Excerpted from Embassy magazine (Wednesday, July 9, 2014), Bill Fairbairn and Tara Ward are co-chairs, and Stacey Gomez is the co-ordinator of the Americas Policy Group, a working group of the Canadian Council for International Co-operation focused on development and social justice issues in the Americas.
Despite compelling testimony provided over the past year that emphasized the dire human rights situation in Honduras, the act to implement the Canada-Honduras Free Trade Agreement quietly passed its third reading in the Senate in June and received royal assent.
This is déjà vu for many Canadian civil society organizations engaged in Latin America.

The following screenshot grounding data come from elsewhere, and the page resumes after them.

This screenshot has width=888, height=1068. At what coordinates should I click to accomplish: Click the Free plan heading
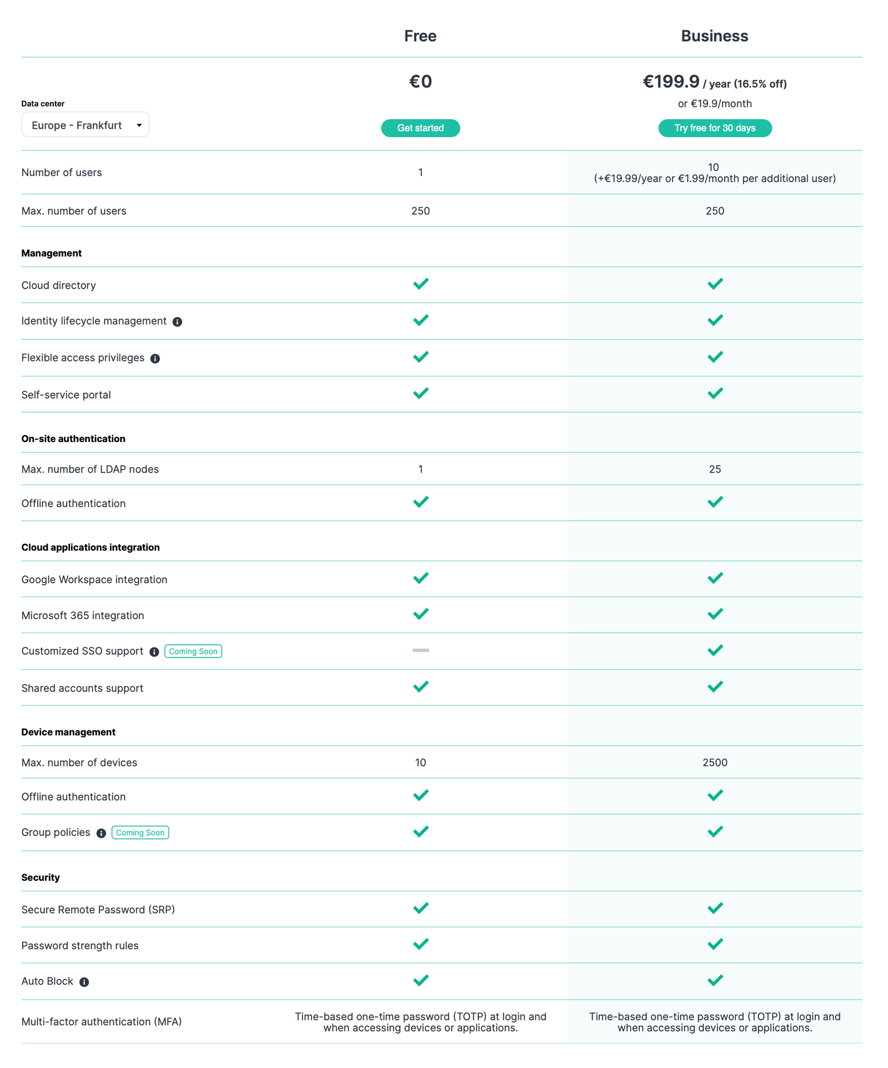coord(420,36)
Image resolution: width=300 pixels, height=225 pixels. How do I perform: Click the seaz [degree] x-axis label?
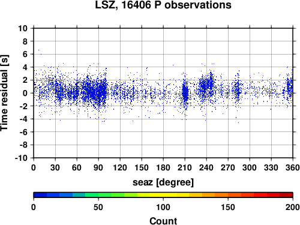click(x=163, y=182)
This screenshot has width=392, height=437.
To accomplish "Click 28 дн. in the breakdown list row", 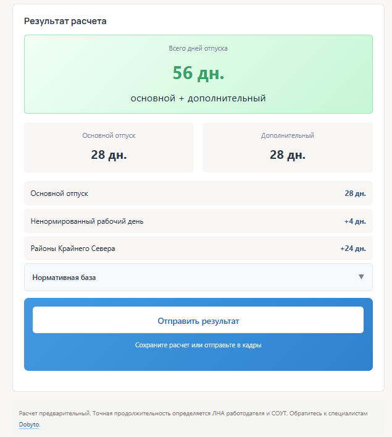I will (355, 193).

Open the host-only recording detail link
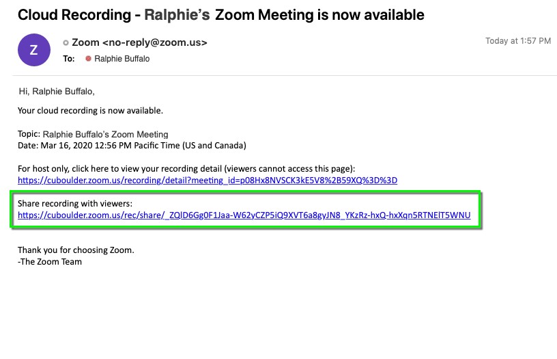tap(207, 181)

Once again, commercial interests have sadly trumped human rights concerns, just like they did three years ago with the Canada-Colombia Free Trade Agreement, or the CCOFTA.
The Colombia deal was implemented in the midst of continued human rights violations and ongoing armed conflict that began five decades ago and that has claimed the lives of at least 220,000 Colombians, mostly civilians.

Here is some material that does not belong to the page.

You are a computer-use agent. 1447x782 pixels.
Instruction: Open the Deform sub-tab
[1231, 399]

Canada’s record with the Colombian trade deal and the passing of the new Honduran agreement speak volumes about the Canadian government’s disinterest both in specific human rights concerns and in the real potential that Canadian commercial activities will in fact exacerbate the crises in these countries.
In May, for a third consecutive year, the Canadian government failed in its legal obligation to monitor the human rights effects of the Colombia deal. This year’s report made only passing reference to the human rights situation in Colombia and said nothing about continuing assaults on lives and lands, particularly in areas coveted by third parties for their economic potential.
Instead, the report focused narrowly on tariff reductions and trade flows, ignoring links between investment and human rights. The government’s conclusion: “It is not possible to establish a direct link between the CCOFTA and the human rights situation in Colombia.”
All three reports to date have lacked independence, transparency and the inclusive participation of communities directly affected by the deal.
It is with a similar lack of transparency over and engagement with human rights concerns that Parliament passed the new agreement with Honduras.
Since the 2009 military coup d’état in Honduras, citizens have experienced high levels of state repression, spiralling violence, the almost complete failure of all governmental institutions and rule of law as well as skyrocketing poverty levels.
This troubling reality was brought to the attention of parliamentarians on numerous occasions.
Pablo Heidrich of the North-South Institute told the House of Commons trade committee that levels of violence are actually increasing in Honduras with an average of 20 murders per day, compared with two murders per day in Canada, which has four times more population.
Despite the complicity of post-coup governments in Honduras’ current crisis, the Canadian government has demonstrated unwavering political support. Prime Minister Stephen Harper was the first foreign head of state to travel to Honduras in August 2011 after it was reinstated to the Organization of American states, when he announced the trade deal.
The Canadian government, many members of Parliament, senators and industry representatives have frequently asserted that the trade deal will improve conditions for Hondurans. Unable to negate the troubling human rights situation in Honduras, they have repeated the false dichotomy that we can either “engage” with Honduras through a free trade agreement or “isolate” the country without one.
Yet during parliamentary hearings, MPs repeatedly heard that the principal beneficiaries of the trade agreement would be a select group of Canadian investors in the mining, textile and tourist sectors, and not the poor majority in Honduras. Ricardo Grinspun of York University stated, “what are required are policies to strengthen state initiatives in the social sector, including education, training, promotion of small enterprises, and protecting labour and social rights. Many of these aspects are not part of the FTA. The strengthening of investors’ rights by disregarding other rights actually works in the opposite direction.”
Heidrich further testified to Parliament: “In general, the international … experience of using FTAs as leverage is not very successful, not even for countries that have a much bigger domestic market to offer access to, such as the [United States] or again the [European Union], or Japan.”
The Colombian deal’s grossly flawed human rights reporting mechanism obscures any official recognition of the displacement and loss of lives occurring in Colombia in order benefit big business.
A similar trade agreement with Honduras will again give corporations access to the strongest investor protection mechanism around – private international arbitration – while communities pay with their lives and lands.
In light of our experience with the Colombian deal and the repeated concerns expressed by our Honduran partners, we believe Canada should not have signed a trade deal with Honduras and we still call upon the Canadian government to fulfill its human rights obligations.
Hondurans just marked the grim fifth anniversary of the coup on June 28, reminding us that Canada’s foreign policy, aid and trade strategy must be revised to put human rights first, not investor rights above all else.